Node.js API for Apache Spark with Remote Client
npm install eclairjsEclairJS provides JavaScript and Node.js developers with an API for Apache Spark, and enables them to take advantage of Spark's unique data-processing environment that includes streaming, SQL, Machine Learning, and a graph database. Using EclairJS, developers can write applications entirely in JavaScript, some of which will be executed in the local JavaScript environment such as Node.js, and some of which will be executed on Spark. EclairJS is composed of a client component that runs in the local JavaScript environment, and can be simply installed from npm, and server components that can be remote from the client and handle JavaScript in Spark.
The examples directory contains smaller code examples that demonstrate how-to take advantage of various Spark capabilities such as streaming, ML, from a Node.js environment. There is also an examples/server directory that contains smaller code examples that can be run directly on the EclairJS server.

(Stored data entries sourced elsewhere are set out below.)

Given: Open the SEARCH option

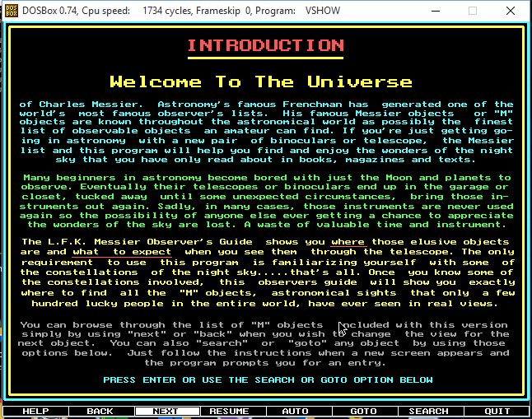Looking at the screenshot, I should (x=428, y=411).
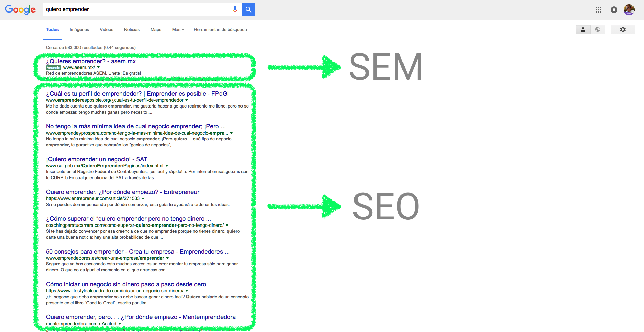Screen dimensions: 644x332
Task: Expand the Más dropdown menu
Action: 178,30
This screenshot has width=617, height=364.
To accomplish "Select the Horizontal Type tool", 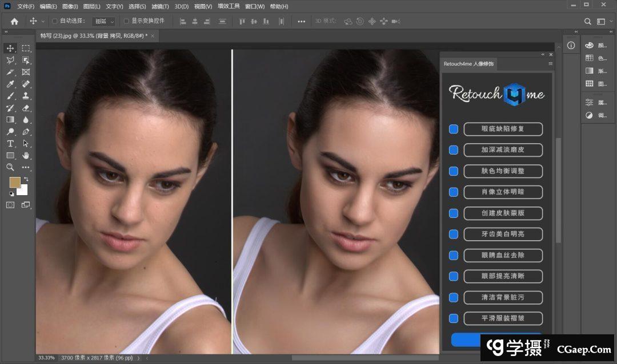I will (10, 144).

The eclairs-examples repository contains a number of relatively full-function example Node.js applications that include UIs using the EclairJS client, plus the EclairJS server and Spark.
``bash`
cd repository-root-dir/examples
npm install
We have provided the server in a Docker container which you can obtain and run with:
`bash`
docker pull eclairjs/minimal-gateway
docker run -p 8888:8888 eclairjs/minimal-gateway
Now you can run any of the examples using the run.sh script from the examples directory, e.g.:
`bash`
./run.sh --docker wordcount/wordcount.js
Please not that if you are running the docker container in a docker-machine environment or on another server, make sure you set the following environment variables:
`bash``
export JUPYTER_HOST=
export JUPYTER_PORT=
Note: This repository supports Apache Spark 2.0, and it supercedes an set of repositories (EclairJS/eclairjs-node and EclairJS/eclairjs-nashorn) that supported an earlier version of Spark, namely 1.6. The focus of the EclairJS work going forward will be on supporting Spark 2.0.